This photo was taken in October 2005 and shows the studio in the "pretty much software only" mode. From left to right: the Fatar has a dust cover on it which, frankly, never comes off. The guitar is a cheap Charvel/Jackson "strat" copy, but it has a Floyd Rose bridge so it stays in tune even if the strings are old and crusty. I have resurrected my trusty and beloved old Roland VS-1680 recorder as essentially a mic preamp, and on the floor if you peer carefully you will be shocked to spot a Wal Mart (!) 10 watt guitar amp.
On the Omnirax Force 12 you can barely see my DigiTech RP100 guitar FX box, some rack synths I don't use any more (but I can't bear to part with due to sentimental reasons), my cool new 19" flat panel display, an Oxygen 8 controller and a Kenton Control Freak.

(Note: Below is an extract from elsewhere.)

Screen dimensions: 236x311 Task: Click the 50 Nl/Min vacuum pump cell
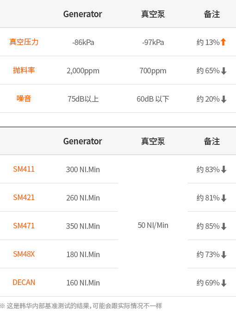[153, 225]
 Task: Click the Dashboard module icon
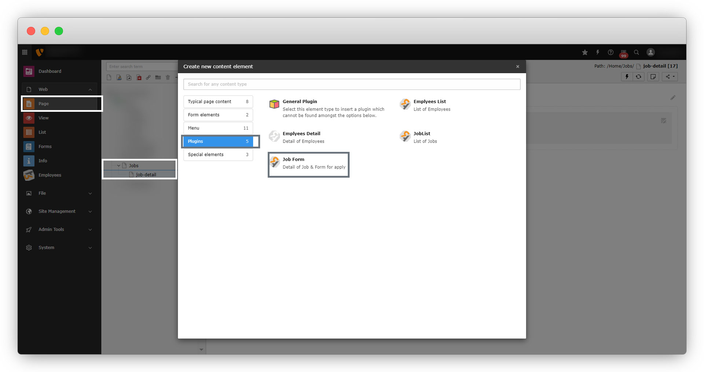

The center rack has a home made patch bay and a Behringer RX-1602 line mixer. Under the Omnirax deck is the (now unused) Mackie LM-3204, a Cambridge Bass Cube 12 sub, and my cobbled together Pentium 4 that runs all the music software.
Monitor speakers
I wrote about this elsewhere in the site, but here it is again: Several years ago after reading some positive things I spent a whopping US$100 for a set of Cambridge Soundworks speakers with subwoofer. I have been amazed at how neutral and clean these have sounded; I can listen to them all day without fatigue. They are not the loudest things, nor do they have the lowest bass extension, but they really served me well. Wanting a bit more oomph I tried a few things and currently have a couple of beat up JBL LSR25 monitors which I got cheap at Guitar Center (now RIP). They were being repaired at the time of this picture and I was using my little tiny Cambridge SoundWorks monitors which you can see next to my shiny new 19" flat panel. The JBLs were almost perfect but rolled off a bit in the lowest bass, so I'm using them with a Cambridge Soundworks Bass Cube 12 subwoofer.